◆ To do ◆
Each line of the material below is to be written out exactly. Leave out any picture.

=== Begin Enclosure ===

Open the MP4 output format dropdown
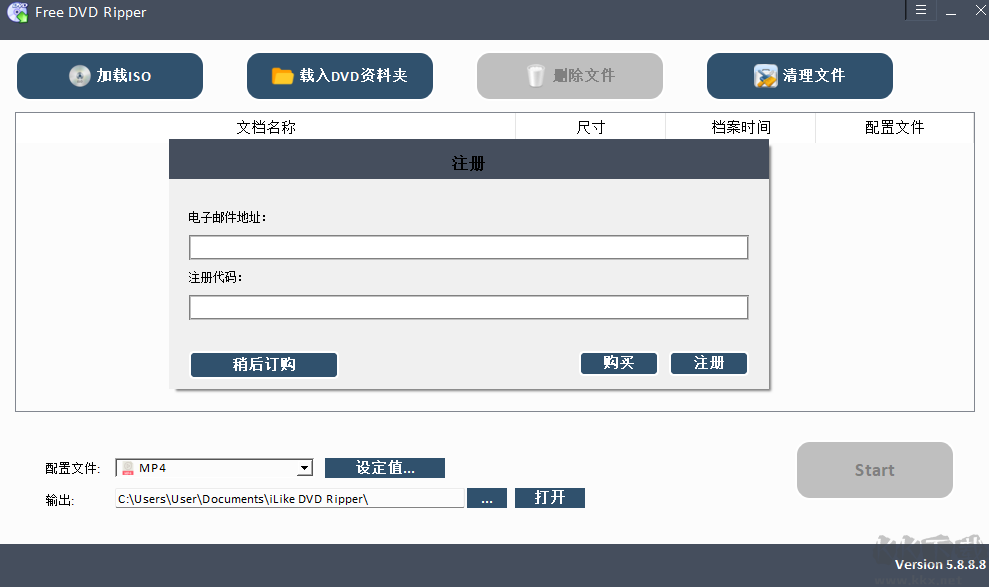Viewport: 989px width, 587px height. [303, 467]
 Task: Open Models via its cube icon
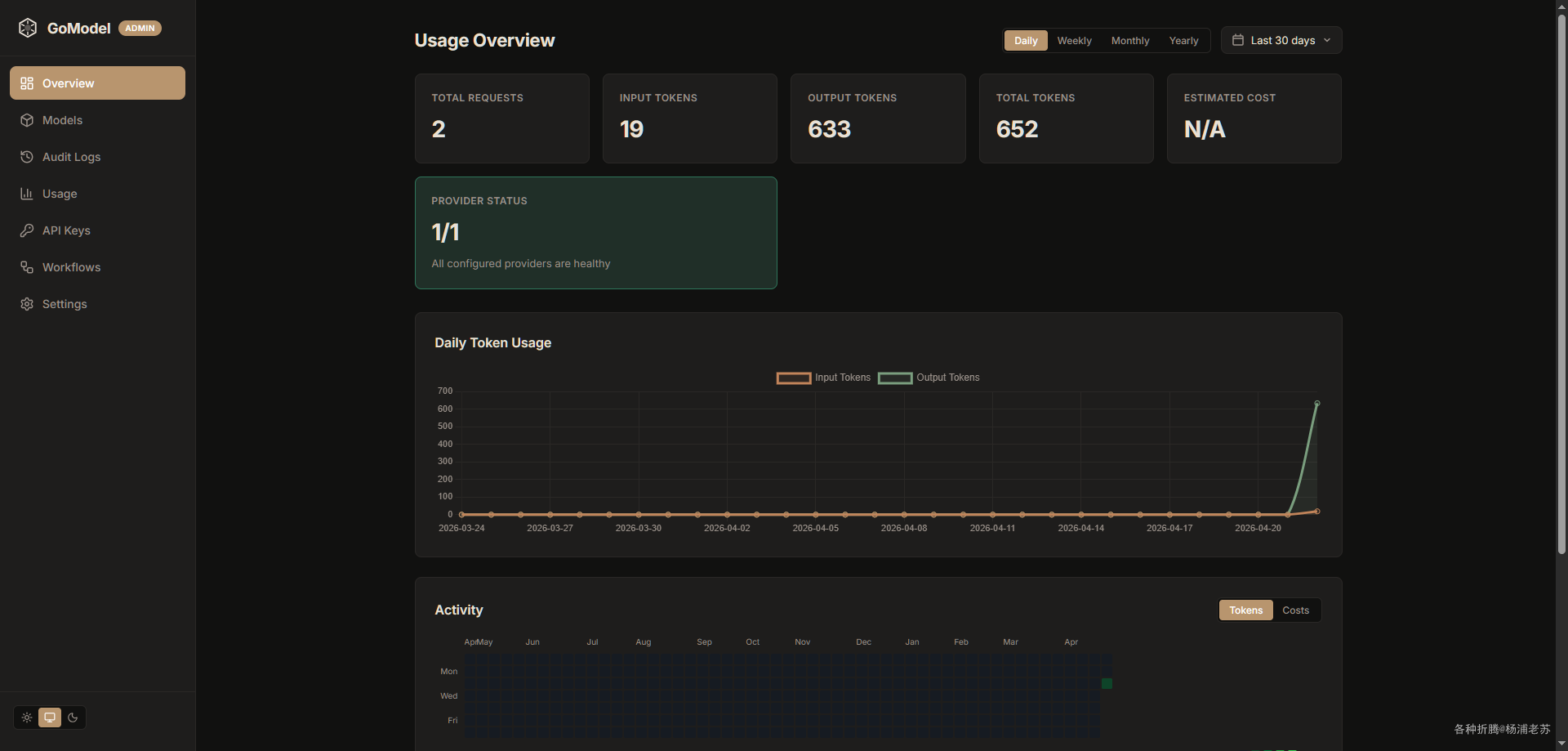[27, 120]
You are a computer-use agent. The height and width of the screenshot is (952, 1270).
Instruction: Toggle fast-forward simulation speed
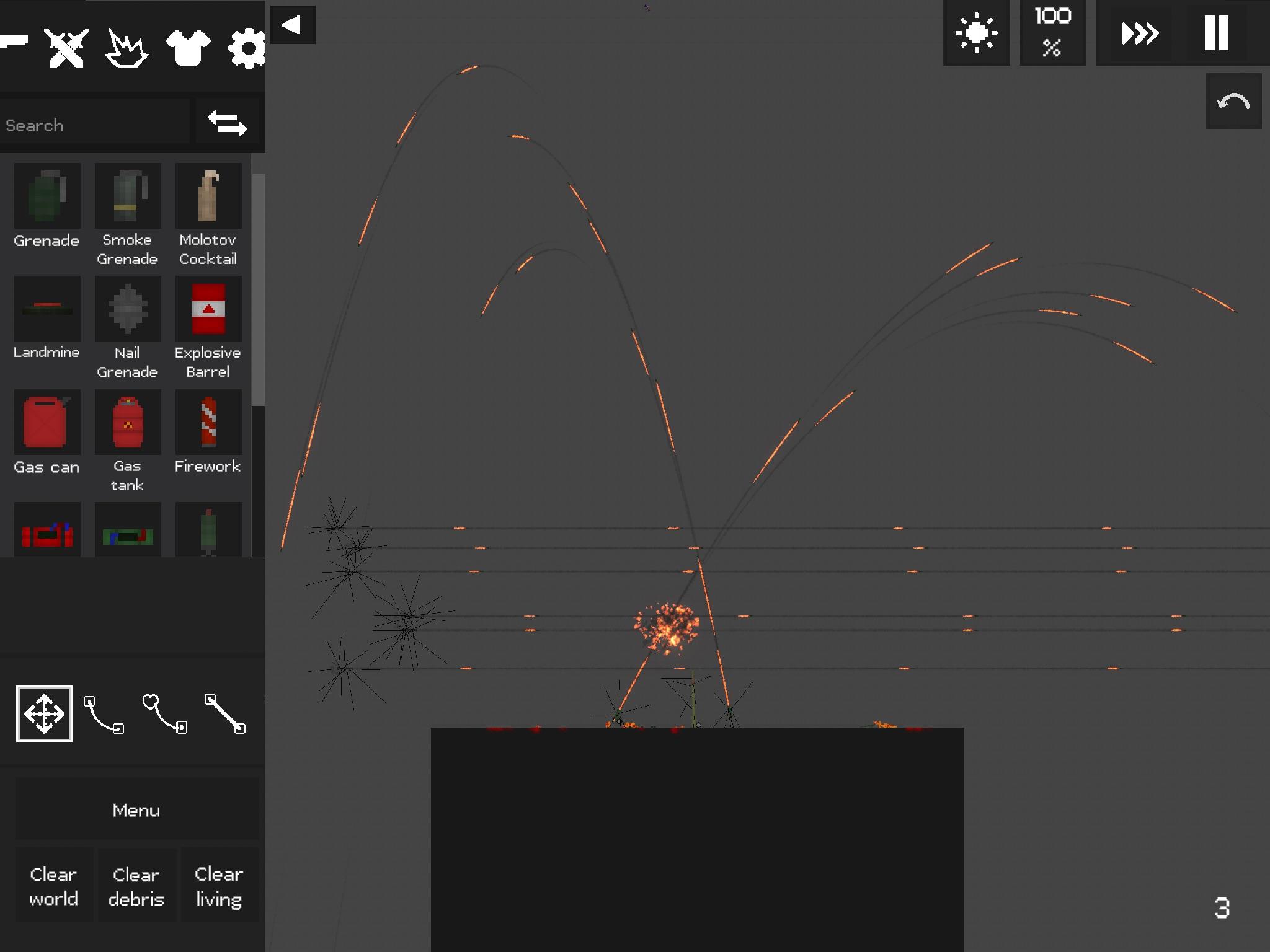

=== End Enclosure ===

◆ Result below ◆
Open the MP4 output format dropdown
Viewport: 989px width, 587px height. [303, 467]
 Task: Open Models via its cube icon
[27, 120]
You are a computer-use agent. The height and width of the screenshot is (952, 1270).
Instruction: Toggle fast-forward simulation speed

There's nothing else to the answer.